News
North Korea Suffers Internet Prob – Expert
A United States company that monitors Internet infrastructure said that North Korea experienced Internet outages on Monday, for unknown reasons.
Doug Madory, director of Internet analysis at New Hampshire-based Dyn Research said that for the past 24 hours, “North Korea’s connectivity to the outside world has been progressively getting degraded to the point now that they are totally offline,” said
Madory said there’s either a benign explanation, adding that North Korea’s routers are perhaps (possibly) having a software glitch. He added that it may also be possible that somebody can be directing some sort of an attack against them and they’re having trouble staying online.

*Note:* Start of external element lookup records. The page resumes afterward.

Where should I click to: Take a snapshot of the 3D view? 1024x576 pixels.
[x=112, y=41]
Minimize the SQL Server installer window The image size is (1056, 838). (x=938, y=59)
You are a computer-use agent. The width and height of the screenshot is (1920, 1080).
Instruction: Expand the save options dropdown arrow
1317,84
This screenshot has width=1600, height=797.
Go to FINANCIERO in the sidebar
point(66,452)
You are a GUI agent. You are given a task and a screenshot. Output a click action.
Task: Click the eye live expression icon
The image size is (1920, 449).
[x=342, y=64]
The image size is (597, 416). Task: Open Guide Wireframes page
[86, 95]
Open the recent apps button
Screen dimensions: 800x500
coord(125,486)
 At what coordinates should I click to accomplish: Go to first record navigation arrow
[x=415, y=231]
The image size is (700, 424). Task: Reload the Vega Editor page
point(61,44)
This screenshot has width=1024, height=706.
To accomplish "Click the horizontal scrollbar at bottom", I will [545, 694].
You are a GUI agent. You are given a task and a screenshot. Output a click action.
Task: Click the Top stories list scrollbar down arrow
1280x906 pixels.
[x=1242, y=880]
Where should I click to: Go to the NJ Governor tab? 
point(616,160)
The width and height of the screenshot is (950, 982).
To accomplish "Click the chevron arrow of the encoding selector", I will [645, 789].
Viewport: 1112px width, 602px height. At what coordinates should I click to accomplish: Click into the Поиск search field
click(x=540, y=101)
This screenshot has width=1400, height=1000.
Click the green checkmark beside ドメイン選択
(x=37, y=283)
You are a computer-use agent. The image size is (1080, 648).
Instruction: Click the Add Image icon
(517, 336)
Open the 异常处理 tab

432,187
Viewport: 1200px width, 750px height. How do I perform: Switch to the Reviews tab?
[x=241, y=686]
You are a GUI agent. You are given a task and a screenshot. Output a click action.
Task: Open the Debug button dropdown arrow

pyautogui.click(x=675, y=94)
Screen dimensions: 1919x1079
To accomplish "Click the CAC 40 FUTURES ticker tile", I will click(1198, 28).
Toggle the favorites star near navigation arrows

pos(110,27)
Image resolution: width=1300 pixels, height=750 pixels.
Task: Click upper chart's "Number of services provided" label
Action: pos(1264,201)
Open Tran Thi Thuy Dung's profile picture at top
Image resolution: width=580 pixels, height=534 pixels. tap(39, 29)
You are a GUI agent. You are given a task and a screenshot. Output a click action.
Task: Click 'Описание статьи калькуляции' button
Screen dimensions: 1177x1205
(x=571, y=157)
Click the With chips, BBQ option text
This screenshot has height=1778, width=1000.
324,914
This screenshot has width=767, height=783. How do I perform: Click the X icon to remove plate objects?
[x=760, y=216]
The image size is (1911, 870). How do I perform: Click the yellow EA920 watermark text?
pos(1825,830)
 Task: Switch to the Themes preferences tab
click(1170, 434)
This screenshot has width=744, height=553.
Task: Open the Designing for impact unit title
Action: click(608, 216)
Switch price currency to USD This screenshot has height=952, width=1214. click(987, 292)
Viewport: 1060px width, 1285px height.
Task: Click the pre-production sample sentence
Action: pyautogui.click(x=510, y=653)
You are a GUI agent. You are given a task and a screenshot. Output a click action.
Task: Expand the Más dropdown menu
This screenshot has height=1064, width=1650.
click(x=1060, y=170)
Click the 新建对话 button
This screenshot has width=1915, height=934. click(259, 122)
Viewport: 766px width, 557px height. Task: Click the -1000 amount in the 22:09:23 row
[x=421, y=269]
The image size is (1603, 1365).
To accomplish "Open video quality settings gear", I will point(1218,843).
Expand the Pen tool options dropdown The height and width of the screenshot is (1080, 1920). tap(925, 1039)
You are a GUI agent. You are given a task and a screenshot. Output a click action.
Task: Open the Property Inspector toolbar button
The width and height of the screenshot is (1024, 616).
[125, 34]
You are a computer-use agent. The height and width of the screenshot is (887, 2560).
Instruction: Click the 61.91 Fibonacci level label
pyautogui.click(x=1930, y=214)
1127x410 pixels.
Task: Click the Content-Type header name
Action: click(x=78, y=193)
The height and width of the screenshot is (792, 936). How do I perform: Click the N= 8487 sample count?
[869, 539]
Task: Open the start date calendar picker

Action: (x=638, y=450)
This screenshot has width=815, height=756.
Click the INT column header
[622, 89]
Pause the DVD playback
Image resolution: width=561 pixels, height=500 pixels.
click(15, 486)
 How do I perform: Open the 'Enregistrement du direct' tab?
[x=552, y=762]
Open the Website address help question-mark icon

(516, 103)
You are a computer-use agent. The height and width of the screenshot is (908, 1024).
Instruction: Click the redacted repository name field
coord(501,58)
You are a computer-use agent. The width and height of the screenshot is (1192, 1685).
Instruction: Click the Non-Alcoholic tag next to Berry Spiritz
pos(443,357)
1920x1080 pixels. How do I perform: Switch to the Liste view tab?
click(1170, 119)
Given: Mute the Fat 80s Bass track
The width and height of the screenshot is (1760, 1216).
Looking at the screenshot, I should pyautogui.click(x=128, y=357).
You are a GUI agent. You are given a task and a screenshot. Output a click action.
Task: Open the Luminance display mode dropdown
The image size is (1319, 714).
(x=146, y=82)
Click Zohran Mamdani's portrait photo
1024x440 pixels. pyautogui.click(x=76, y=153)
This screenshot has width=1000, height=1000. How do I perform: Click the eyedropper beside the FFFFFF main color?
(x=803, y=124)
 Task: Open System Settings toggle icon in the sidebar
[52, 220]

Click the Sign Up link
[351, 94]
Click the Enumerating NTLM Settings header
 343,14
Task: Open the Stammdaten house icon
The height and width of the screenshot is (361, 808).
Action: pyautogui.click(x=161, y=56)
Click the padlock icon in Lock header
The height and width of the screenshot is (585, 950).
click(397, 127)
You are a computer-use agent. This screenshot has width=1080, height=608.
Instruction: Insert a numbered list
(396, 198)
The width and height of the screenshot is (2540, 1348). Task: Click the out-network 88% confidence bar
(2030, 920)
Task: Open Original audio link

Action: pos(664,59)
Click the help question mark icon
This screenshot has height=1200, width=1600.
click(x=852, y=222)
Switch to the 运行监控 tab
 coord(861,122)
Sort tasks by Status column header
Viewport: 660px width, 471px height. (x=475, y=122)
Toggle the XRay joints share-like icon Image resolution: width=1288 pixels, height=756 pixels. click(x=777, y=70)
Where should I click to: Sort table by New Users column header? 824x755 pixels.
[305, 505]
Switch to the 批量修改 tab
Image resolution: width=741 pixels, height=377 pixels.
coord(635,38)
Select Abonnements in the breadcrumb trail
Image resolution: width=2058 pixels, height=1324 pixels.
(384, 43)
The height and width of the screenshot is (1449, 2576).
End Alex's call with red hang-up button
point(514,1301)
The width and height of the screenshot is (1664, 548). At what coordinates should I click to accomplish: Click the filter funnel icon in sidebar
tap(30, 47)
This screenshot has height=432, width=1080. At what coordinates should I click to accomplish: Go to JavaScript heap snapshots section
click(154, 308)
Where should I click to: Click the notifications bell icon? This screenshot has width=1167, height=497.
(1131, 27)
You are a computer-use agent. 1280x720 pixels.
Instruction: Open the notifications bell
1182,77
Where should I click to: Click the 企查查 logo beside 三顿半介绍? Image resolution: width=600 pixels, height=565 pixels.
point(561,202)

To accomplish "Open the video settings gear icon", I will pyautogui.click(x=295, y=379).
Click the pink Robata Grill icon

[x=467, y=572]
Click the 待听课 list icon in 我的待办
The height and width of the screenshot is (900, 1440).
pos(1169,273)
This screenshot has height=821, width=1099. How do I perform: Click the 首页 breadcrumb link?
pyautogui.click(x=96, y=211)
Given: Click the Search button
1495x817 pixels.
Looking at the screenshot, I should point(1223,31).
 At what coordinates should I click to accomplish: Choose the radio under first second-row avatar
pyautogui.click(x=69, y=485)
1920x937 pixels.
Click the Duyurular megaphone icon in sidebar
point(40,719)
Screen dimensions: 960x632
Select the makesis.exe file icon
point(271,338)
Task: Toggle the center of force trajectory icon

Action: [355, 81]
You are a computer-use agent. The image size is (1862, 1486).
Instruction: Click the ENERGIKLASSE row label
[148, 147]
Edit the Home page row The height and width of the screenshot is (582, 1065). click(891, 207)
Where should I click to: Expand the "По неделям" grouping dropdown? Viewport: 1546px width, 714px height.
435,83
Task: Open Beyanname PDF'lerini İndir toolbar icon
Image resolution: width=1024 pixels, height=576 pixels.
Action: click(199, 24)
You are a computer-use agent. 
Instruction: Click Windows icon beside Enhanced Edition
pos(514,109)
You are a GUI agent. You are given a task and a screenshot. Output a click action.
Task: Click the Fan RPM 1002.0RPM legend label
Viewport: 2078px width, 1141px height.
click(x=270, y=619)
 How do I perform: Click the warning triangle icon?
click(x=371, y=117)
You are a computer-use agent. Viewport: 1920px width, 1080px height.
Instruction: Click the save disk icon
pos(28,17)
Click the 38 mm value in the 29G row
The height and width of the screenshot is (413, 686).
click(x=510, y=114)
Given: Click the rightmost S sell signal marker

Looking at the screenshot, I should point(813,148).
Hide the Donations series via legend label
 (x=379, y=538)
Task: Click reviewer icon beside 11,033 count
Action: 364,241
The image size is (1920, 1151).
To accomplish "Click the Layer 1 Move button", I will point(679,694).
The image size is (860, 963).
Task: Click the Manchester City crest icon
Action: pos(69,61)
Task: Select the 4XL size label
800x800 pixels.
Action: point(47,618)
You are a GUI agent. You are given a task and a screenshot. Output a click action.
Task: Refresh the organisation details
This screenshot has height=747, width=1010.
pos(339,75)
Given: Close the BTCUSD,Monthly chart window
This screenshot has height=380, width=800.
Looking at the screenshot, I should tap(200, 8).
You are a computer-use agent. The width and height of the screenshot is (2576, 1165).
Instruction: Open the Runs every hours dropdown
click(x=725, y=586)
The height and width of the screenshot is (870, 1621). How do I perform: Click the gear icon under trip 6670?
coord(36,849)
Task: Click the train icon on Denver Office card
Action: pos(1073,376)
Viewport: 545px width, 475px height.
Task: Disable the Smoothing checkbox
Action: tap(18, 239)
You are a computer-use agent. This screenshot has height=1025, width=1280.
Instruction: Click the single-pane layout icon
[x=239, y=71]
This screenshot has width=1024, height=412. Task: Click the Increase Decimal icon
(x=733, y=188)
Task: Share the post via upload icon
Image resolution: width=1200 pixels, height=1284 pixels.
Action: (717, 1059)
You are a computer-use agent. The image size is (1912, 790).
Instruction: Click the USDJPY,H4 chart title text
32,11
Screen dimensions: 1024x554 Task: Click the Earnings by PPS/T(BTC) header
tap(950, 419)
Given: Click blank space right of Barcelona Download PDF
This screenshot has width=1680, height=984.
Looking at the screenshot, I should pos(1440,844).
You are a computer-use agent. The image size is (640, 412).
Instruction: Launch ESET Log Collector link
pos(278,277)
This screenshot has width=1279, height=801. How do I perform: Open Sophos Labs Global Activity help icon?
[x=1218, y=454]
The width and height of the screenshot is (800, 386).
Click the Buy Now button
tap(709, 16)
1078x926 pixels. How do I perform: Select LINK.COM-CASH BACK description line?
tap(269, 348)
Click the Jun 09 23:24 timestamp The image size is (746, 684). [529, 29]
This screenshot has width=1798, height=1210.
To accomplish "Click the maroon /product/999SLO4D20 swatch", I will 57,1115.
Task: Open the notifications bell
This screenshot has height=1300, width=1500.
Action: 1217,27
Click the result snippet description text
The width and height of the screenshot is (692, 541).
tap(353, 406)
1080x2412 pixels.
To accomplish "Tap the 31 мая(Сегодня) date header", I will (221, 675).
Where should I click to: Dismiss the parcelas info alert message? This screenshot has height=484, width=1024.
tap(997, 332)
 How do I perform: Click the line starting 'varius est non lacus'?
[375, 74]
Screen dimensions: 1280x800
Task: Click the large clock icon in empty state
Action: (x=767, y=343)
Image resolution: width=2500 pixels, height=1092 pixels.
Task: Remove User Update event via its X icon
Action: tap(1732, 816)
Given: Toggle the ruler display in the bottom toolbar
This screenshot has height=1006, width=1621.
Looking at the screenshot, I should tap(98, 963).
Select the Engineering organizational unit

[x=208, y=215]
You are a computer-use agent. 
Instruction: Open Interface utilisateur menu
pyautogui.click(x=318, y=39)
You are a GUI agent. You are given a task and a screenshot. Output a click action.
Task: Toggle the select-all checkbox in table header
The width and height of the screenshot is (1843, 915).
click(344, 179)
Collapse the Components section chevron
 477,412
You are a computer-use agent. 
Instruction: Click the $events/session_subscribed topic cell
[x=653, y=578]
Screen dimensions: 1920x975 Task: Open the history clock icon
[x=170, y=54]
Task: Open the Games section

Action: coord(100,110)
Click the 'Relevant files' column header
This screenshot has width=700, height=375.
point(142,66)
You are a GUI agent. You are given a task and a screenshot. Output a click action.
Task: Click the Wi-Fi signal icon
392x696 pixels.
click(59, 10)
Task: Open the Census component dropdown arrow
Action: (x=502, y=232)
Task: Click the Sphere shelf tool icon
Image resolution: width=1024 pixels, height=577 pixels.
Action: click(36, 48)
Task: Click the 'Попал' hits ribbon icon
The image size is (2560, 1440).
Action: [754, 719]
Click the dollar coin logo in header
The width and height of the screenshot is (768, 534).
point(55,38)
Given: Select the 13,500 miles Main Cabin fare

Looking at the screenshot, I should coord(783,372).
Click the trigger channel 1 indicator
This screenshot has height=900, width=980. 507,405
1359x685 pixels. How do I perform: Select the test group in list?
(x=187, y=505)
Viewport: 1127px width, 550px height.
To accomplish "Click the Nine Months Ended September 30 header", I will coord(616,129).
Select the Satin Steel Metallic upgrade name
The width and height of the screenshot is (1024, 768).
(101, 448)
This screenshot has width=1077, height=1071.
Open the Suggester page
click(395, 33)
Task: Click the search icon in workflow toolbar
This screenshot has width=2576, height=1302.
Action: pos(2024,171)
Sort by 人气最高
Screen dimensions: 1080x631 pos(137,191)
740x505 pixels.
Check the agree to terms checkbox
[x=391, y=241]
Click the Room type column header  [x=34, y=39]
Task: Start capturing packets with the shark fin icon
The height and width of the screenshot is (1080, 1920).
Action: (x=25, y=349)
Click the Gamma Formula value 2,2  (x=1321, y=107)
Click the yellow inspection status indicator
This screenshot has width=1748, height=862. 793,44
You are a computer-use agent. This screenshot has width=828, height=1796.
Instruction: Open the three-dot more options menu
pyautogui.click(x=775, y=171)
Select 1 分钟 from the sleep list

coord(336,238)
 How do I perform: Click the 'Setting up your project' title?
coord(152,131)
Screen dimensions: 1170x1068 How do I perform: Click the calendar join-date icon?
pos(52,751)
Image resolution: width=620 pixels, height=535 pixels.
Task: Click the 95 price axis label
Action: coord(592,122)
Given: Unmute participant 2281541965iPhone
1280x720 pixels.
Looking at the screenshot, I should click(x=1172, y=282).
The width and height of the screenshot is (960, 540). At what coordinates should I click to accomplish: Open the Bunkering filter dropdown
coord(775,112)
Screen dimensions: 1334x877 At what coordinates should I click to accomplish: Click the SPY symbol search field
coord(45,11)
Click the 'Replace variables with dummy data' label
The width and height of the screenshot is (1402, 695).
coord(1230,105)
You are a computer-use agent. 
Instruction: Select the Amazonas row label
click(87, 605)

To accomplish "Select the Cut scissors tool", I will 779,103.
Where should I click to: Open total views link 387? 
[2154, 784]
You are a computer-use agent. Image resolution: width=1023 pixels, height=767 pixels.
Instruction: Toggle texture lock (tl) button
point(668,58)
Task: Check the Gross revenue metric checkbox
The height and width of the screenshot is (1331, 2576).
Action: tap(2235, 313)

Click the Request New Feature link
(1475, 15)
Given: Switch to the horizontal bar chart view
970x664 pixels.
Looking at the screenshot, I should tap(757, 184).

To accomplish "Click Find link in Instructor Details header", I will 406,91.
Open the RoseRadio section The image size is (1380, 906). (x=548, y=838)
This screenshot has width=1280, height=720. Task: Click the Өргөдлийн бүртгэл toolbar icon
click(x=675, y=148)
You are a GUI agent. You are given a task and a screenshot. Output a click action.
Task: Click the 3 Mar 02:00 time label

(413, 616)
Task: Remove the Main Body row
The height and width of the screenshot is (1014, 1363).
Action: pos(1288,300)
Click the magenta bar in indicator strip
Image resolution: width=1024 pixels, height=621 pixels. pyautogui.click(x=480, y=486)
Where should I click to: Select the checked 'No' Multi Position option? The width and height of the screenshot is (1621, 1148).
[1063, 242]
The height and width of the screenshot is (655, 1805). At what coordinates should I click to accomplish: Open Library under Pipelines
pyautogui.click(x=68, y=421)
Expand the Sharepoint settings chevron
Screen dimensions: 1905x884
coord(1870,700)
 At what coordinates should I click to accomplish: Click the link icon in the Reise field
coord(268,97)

Last week, U.S. President Barack Obama vowed to respond to a major cyber attack on Sony Pictures, which he blamed on North Korea.
Reports said several US officials close to investigations of the attack on Sony said the U.S. government has no knowledge what might have caused any outages in North Korea and is not involved in any cyber action against Pyongyang.
Marie Harf, State Department spokeswoman, said she could not confirm whether North Korea had lost access to the Internet due because of cyberattack.
“We aren’t going to discuss … publicly, operational details about the possible response options or comment on those kind of reports in anyway except to say that as we implement our responses, some will be seen, some may not be seen,” Harf was quoted saying.
The instability is in North Korea’s main link, report said and this runs through the northern Chinese city of Shenyang.
Madory added that this applied to North Korea’s main Internet connection via Chinese company China Unicom, although it was possible the country had limited connection via satellite, report added.
Madory said that during the last 24 hours, North Korea’s communications have been degraded to a point where they are unable to communicate, adding that the communist country have disappeared from the global Internet presently.